------ Given data
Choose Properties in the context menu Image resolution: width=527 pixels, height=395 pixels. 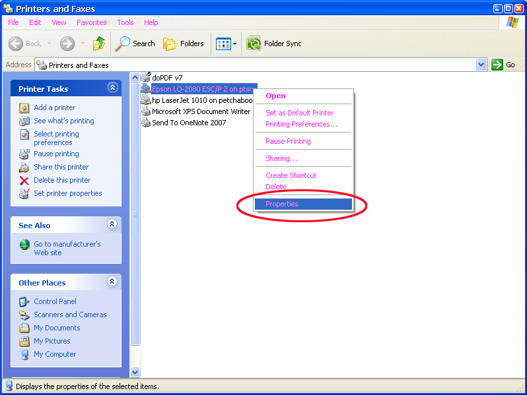[282, 204]
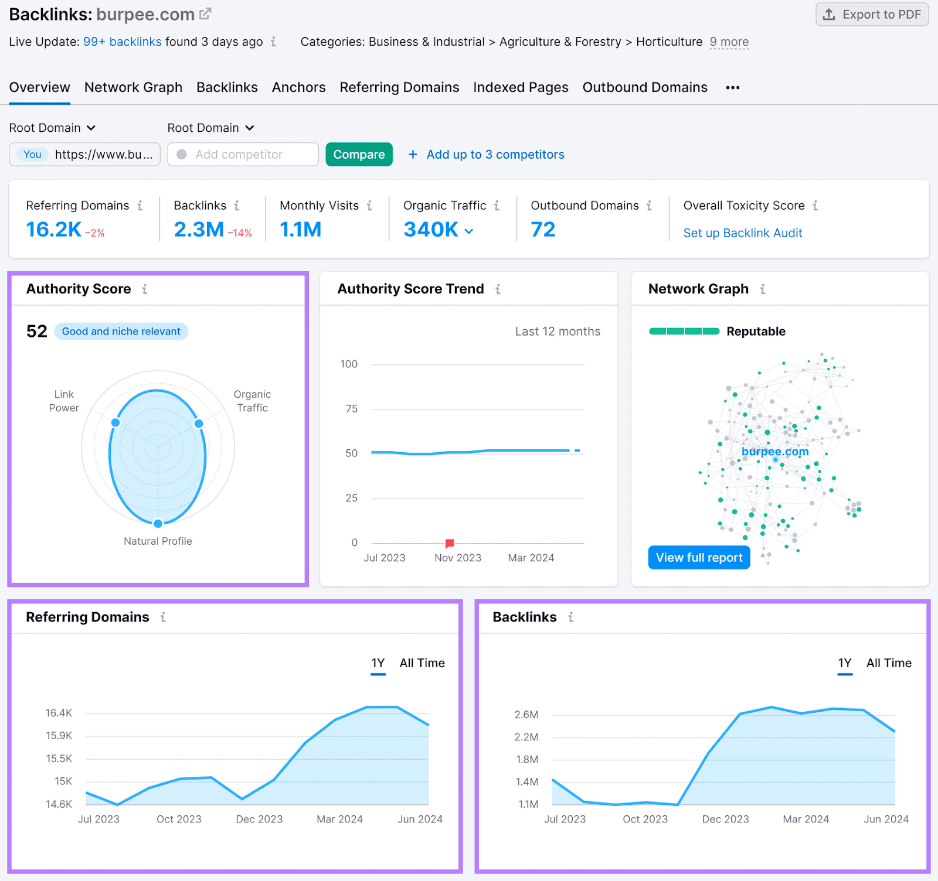Open the Indexed Pages tab
The width and height of the screenshot is (938, 881).
[521, 87]
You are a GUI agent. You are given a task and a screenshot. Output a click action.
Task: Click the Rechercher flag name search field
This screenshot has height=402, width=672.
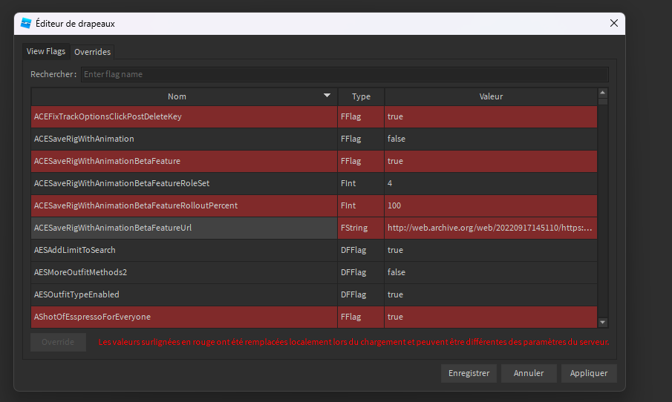point(344,74)
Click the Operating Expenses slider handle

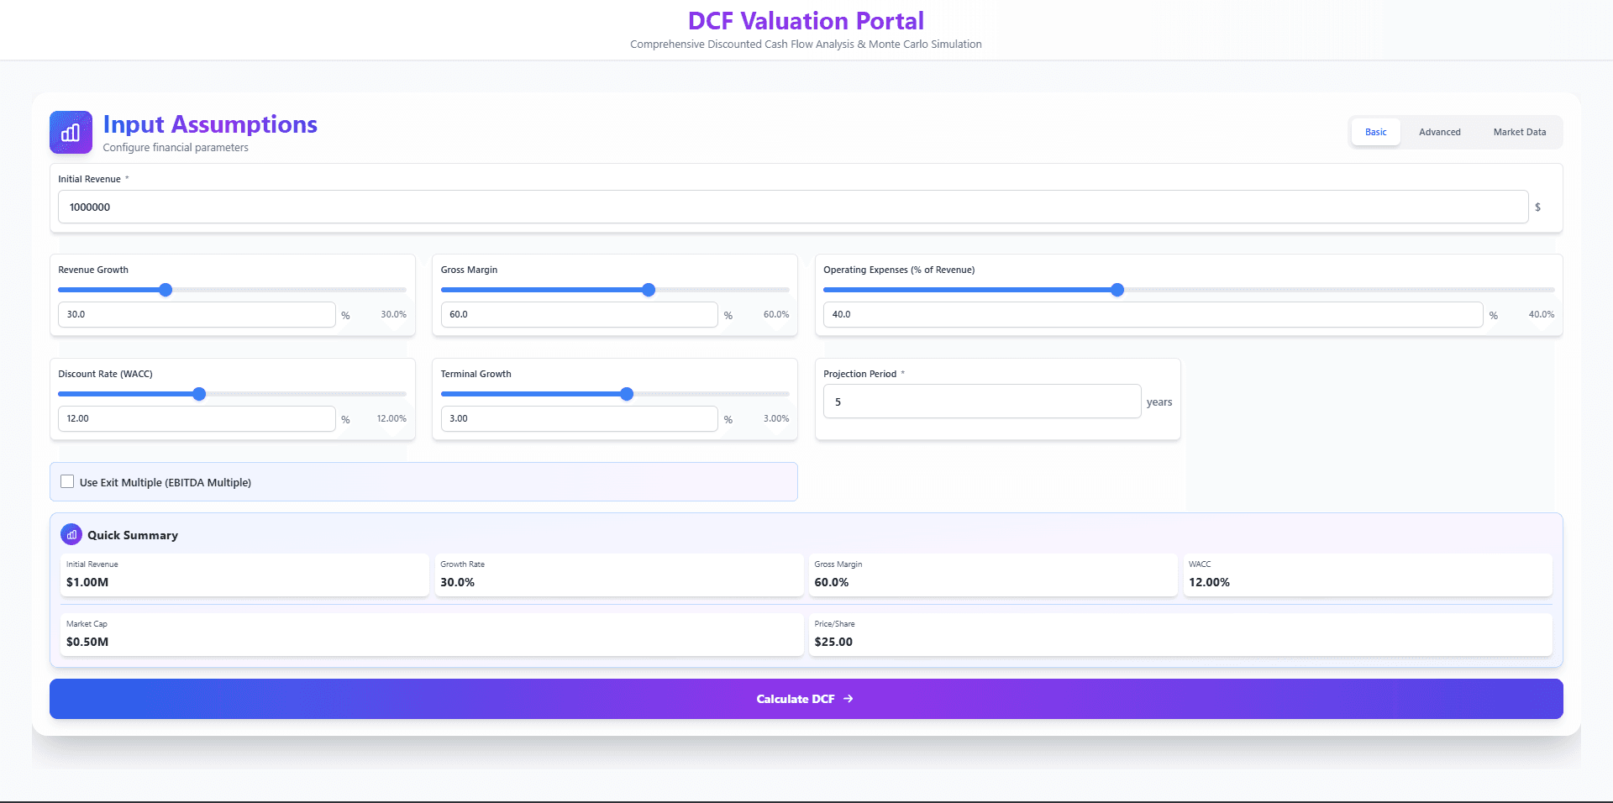[1117, 290]
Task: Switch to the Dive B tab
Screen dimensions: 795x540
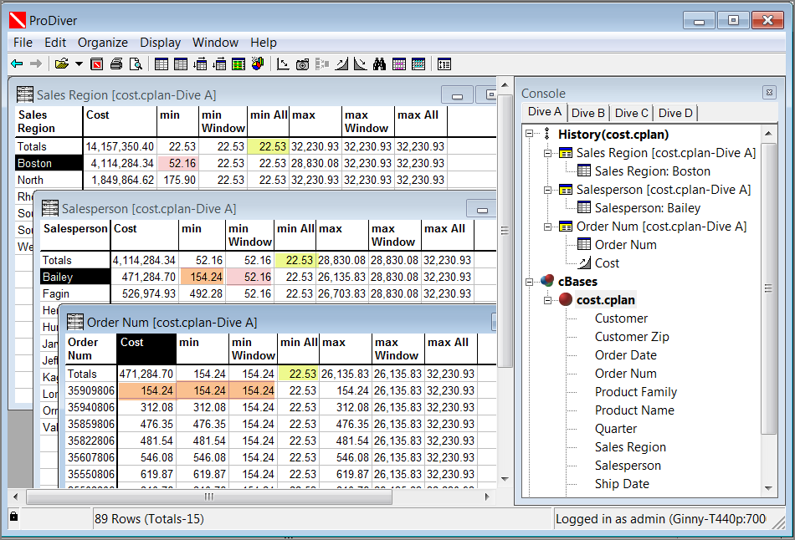Action: point(588,113)
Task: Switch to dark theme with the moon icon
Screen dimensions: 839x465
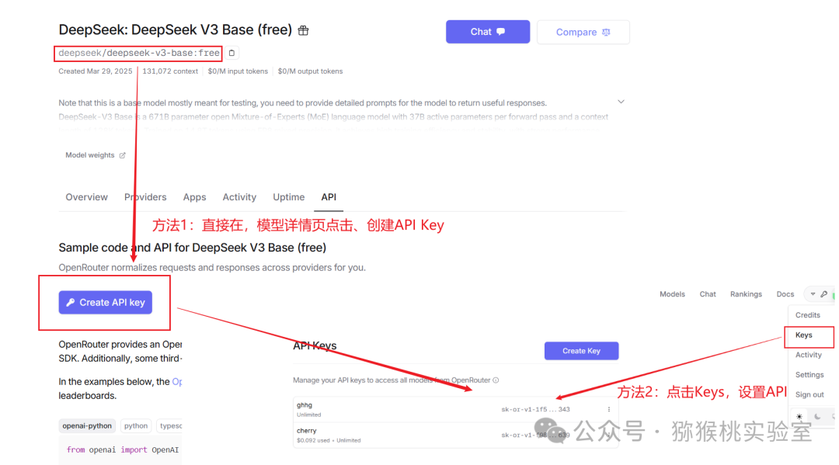Action: coord(817,416)
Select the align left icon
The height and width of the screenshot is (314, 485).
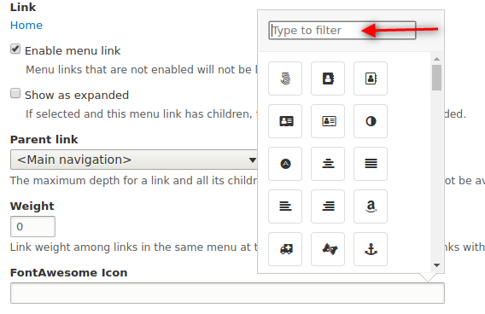pos(285,206)
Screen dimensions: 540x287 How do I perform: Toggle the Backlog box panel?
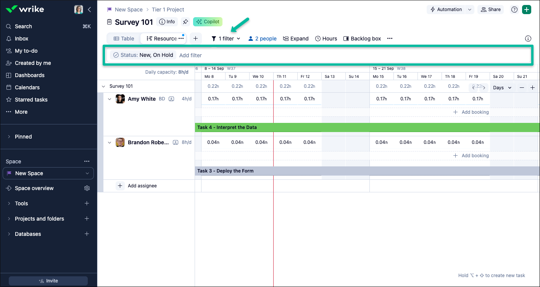pos(362,39)
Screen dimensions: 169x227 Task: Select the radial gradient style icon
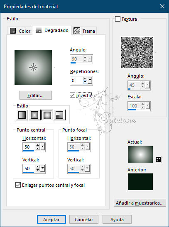coord(59,115)
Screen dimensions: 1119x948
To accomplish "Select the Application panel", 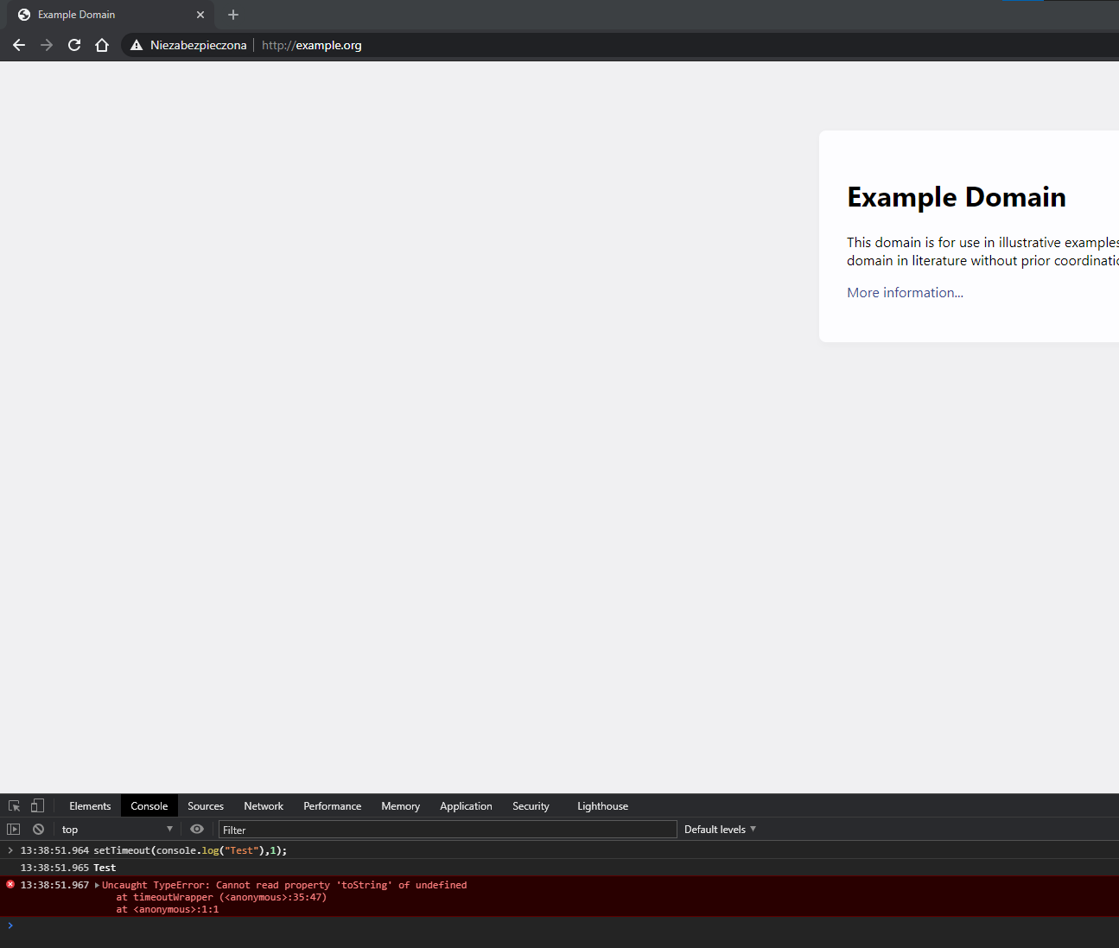I will coord(466,805).
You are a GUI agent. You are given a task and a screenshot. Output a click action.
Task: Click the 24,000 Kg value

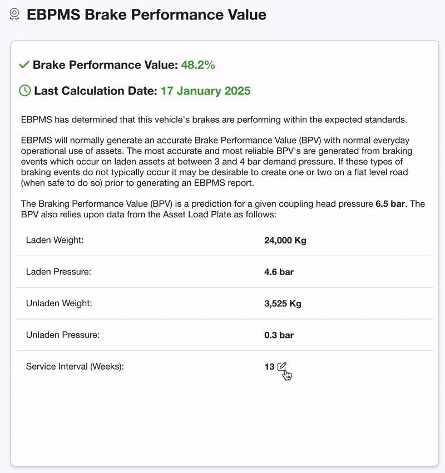[x=285, y=241]
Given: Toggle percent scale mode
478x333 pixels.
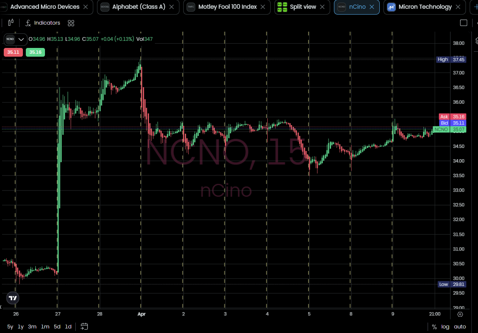Looking at the screenshot, I should coord(434,327).
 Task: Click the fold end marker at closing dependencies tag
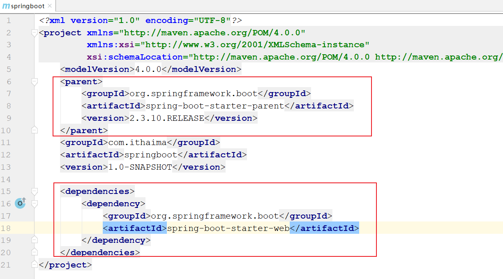coord(35,252)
------------
__What to do__: Rewrite everything from the line containing "Task: Click the fold" down to the end of the entries as a numbered list, skipping any blank lines. Leave the pictures out.

__Task response__:
1.  Task: Click the fold end marker at closing dependencies tag
2. coord(35,252)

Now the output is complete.